Problem statement =
No pictures, nothing altered: return the data below.

Data extracted from a collection
- - - - -

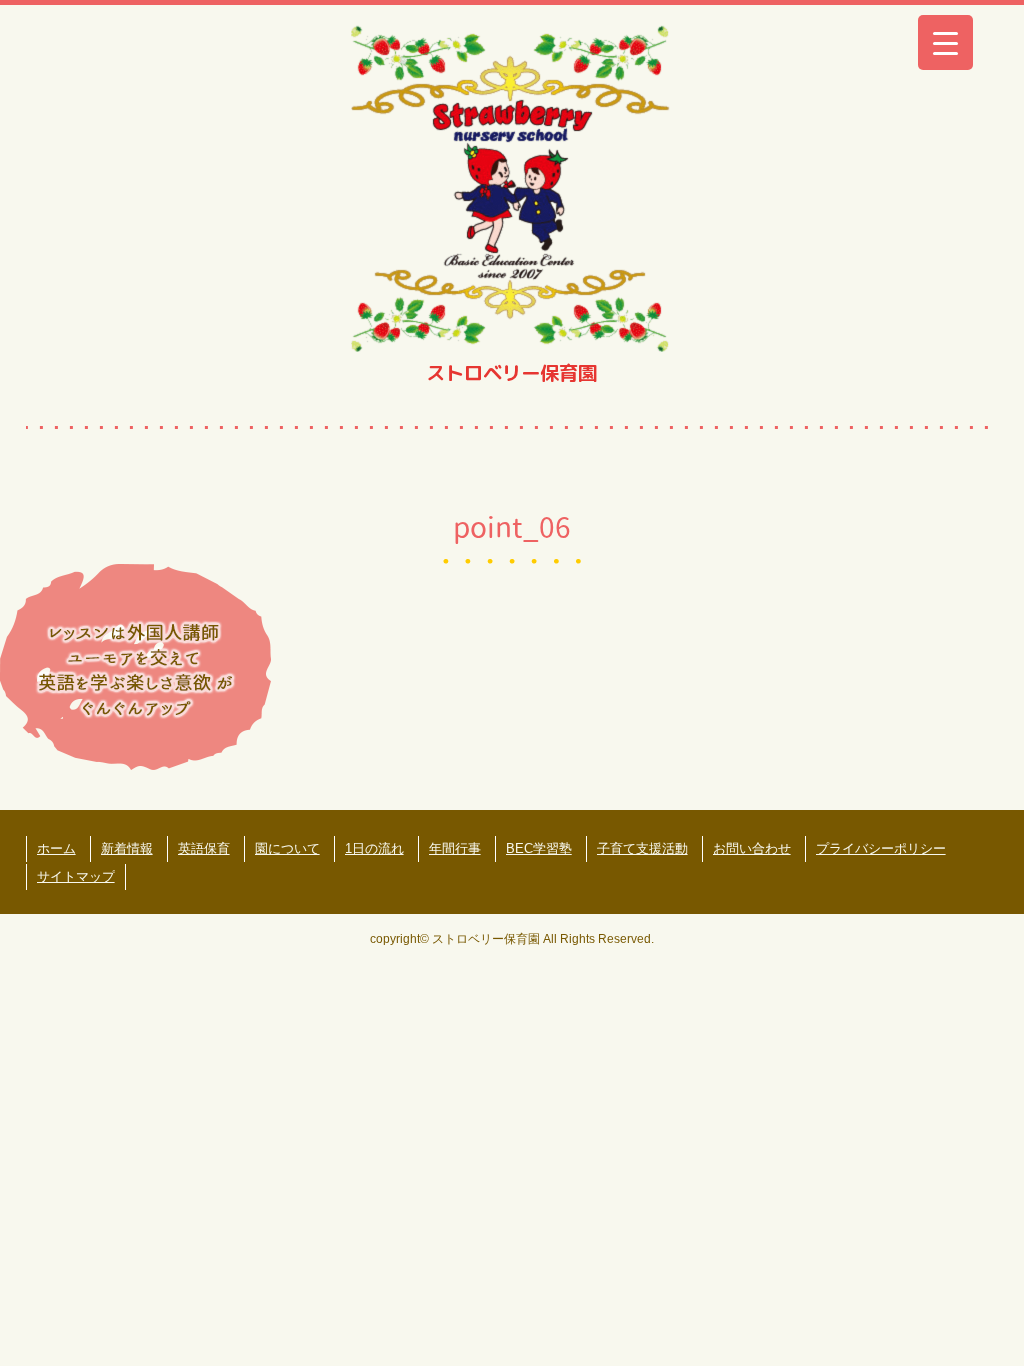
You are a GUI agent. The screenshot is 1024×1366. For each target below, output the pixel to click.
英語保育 (204, 848)
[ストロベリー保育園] (511, 187)
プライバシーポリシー (881, 848)
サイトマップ (76, 876)
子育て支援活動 (642, 848)
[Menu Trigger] (945, 42)
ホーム (56, 848)
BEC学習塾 (539, 848)
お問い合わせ (752, 848)
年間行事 (455, 848)
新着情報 (127, 848)
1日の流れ (374, 848)
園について (287, 848)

- - - - -

Answer to this exercise =
You are a GUI agent. The screenshot is 1024×1366. For each target below, output the pixel to click.
英語保育 (204, 848)
[ストロベリー保育園] (511, 187)
プライバシーポリシー (881, 848)
サイトマップ (76, 876)
子育て支援活動 (642, 848)
[Menu Trigger] (945, 42)
ホーム (56, 848)
BEC学習塾 (539, 848)
お問い合わせ (752, 848)
年間行事 (455, 848)
新着情報 (127, 848)
1日の流れ (374, 848)
園について (287, 848)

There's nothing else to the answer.